(Collected data entries)
--------
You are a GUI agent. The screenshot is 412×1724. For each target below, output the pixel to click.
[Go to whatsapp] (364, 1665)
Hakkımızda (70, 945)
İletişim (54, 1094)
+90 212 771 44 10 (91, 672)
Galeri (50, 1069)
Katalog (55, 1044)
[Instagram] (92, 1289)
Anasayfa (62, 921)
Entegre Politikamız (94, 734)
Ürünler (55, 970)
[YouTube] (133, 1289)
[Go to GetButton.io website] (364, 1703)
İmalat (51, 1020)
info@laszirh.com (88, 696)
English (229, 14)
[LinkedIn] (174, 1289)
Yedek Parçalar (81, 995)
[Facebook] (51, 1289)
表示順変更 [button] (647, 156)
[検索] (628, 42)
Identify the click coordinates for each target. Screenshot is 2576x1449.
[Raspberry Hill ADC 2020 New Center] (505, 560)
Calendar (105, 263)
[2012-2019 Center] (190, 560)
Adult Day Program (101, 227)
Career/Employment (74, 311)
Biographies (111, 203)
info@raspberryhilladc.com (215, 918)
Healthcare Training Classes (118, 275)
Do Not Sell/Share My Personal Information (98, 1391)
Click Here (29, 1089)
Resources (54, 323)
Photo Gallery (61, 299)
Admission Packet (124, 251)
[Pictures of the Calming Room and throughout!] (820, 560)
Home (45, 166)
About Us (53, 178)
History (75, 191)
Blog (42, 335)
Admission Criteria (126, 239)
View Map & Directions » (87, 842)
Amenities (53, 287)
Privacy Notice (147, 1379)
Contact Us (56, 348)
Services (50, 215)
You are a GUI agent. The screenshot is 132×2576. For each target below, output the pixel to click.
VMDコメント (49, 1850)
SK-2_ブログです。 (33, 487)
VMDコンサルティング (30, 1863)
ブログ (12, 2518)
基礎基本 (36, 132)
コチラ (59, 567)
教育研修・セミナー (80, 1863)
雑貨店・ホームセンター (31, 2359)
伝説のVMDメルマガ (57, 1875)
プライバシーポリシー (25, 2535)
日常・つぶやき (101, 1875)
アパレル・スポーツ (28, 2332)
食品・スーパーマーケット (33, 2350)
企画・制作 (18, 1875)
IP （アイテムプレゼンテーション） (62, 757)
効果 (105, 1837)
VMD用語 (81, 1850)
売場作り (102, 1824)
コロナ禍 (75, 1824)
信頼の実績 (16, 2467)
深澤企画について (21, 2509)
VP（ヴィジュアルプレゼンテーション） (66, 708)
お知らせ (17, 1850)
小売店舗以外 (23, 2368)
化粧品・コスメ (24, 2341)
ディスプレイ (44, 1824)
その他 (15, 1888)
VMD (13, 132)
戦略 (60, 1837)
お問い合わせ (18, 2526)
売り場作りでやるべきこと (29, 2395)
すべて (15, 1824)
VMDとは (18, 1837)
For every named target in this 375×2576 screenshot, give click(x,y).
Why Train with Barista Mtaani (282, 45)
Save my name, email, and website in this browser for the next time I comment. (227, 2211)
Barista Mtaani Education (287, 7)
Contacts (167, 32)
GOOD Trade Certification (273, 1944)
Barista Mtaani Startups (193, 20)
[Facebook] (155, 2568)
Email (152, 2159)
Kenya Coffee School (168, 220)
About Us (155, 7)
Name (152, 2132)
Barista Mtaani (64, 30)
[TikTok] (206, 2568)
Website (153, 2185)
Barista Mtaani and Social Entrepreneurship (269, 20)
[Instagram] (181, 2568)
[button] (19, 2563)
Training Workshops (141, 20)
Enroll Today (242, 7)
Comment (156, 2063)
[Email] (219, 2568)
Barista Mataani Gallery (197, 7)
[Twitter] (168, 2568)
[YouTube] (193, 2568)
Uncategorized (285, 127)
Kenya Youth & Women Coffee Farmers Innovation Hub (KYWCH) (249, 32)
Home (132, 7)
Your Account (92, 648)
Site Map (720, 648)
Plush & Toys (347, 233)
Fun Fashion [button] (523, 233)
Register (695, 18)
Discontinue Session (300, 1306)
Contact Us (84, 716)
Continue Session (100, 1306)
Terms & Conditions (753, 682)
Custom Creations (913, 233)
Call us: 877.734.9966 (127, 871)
--------
§ **WORK INSTRUCTIONS**: The lines to copy are those above that contain "Training".

§ **ANSWER SPACE**:
Healthcare Training Classes (118, 275)
Training Workshops (141, 20)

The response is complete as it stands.